**TASK PROMPT:** Rewrite the material from the line with "Viewport: 990px width, 468px height." up to and including the line with "Click the Orders shopping basket icon", changing "shopping basket" to "shopping cart" and keeping everything else the same. Return only those lines.

**MATERIAL SUPPLIED:**
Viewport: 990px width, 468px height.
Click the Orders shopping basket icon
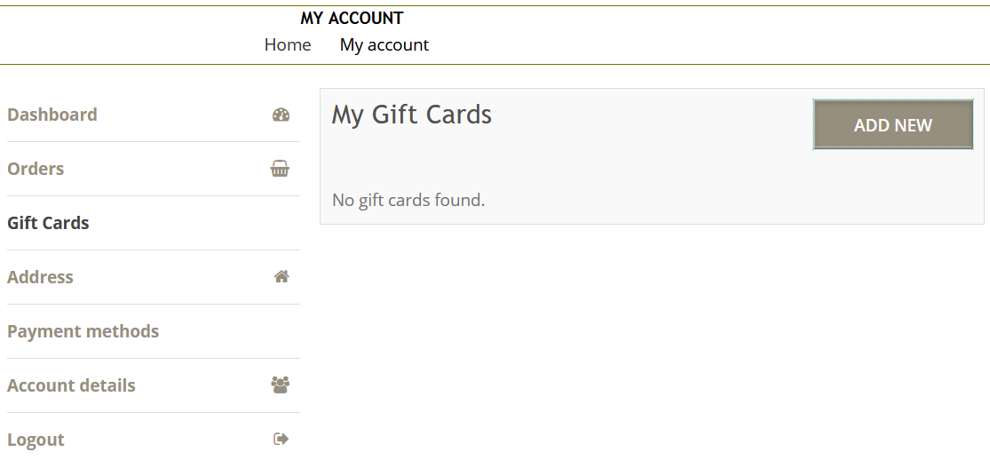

* * *

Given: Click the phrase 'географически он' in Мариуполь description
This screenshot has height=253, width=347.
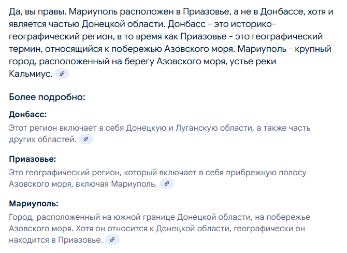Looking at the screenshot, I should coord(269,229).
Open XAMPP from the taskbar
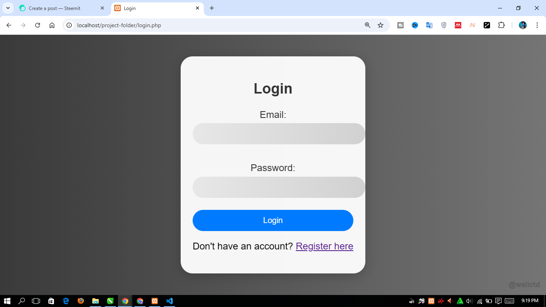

==

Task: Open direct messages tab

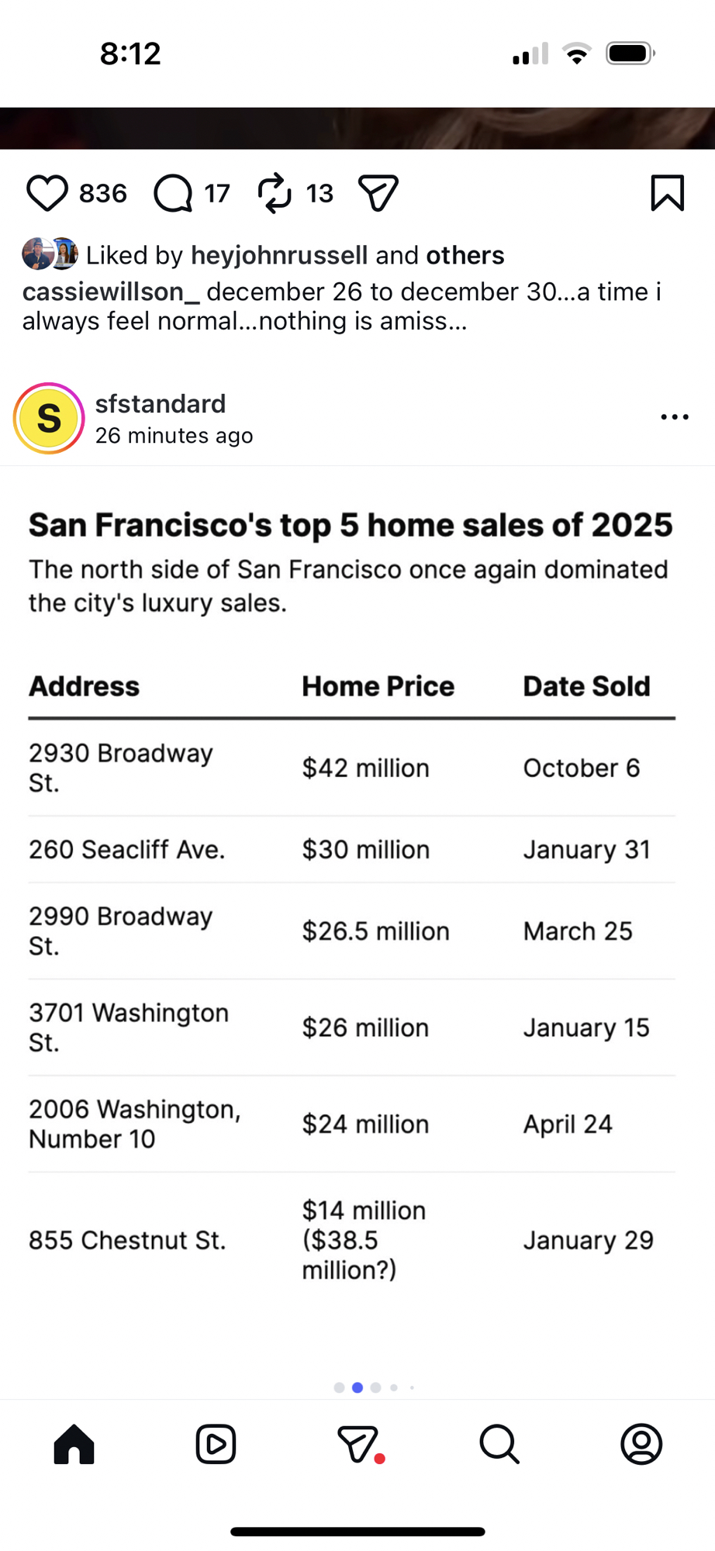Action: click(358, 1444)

**EXERCISE ANSWER:**
Viewport: 990px width, 468px height.
Click the Orders shopping cart icon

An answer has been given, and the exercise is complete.